──────── Dataset extract
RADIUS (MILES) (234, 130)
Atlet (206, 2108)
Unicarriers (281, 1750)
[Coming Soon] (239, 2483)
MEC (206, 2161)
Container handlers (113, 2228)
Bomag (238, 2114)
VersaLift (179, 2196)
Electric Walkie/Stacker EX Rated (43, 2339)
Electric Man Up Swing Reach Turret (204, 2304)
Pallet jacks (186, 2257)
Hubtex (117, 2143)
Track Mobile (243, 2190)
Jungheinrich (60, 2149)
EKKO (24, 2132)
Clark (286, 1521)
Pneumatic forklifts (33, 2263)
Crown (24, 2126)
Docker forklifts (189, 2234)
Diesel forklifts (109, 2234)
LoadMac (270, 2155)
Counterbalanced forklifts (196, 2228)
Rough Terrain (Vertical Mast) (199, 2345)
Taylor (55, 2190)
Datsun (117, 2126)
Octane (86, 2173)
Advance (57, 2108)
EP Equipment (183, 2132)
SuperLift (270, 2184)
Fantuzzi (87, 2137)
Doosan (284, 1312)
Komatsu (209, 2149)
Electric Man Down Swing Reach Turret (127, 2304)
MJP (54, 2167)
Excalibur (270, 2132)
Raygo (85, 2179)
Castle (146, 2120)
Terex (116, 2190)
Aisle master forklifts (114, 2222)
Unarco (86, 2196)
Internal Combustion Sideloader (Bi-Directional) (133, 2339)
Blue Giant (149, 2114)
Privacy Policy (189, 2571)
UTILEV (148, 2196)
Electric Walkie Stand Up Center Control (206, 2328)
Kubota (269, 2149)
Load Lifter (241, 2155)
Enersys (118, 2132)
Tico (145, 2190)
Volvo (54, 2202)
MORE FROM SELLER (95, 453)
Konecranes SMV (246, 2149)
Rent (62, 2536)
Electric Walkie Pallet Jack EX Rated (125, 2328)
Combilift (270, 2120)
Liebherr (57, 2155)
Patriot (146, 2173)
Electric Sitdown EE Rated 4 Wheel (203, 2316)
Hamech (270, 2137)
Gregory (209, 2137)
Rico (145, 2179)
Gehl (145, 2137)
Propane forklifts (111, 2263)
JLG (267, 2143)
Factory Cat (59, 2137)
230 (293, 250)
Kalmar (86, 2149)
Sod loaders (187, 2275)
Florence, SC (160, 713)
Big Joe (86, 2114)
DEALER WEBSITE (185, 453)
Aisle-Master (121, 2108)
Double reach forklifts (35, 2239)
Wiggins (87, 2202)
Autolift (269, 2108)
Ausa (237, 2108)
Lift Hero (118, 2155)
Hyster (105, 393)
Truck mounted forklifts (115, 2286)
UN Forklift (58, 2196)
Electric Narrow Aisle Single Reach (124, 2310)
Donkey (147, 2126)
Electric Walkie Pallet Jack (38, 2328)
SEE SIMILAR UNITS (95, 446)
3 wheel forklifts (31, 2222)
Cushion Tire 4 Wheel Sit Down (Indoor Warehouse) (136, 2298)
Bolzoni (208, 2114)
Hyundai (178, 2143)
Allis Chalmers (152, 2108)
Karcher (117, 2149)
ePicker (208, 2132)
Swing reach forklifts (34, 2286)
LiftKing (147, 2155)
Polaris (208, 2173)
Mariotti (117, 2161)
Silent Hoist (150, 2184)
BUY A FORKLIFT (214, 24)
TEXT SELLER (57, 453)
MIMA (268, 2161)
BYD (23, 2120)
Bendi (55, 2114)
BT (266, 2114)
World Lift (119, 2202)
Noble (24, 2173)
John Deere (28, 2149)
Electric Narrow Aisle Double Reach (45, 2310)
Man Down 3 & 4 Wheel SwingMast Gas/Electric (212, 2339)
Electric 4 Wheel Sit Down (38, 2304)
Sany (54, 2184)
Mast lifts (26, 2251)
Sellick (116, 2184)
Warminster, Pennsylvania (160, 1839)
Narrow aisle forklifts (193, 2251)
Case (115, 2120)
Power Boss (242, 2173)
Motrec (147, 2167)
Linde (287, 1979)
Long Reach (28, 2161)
────────────────
■ What you are asked to do
Extract every line of the listing above that contains the string "Rated", treating uppercase and lowercase as different.

■ Correct result
Electric Walkie/Stacker EX Rated (43, 2339)
Electric Walkie Pallet Jack EX Rated (125, 2328)
Electric Sitdown EE Rated 4 Wheel (203, 2316)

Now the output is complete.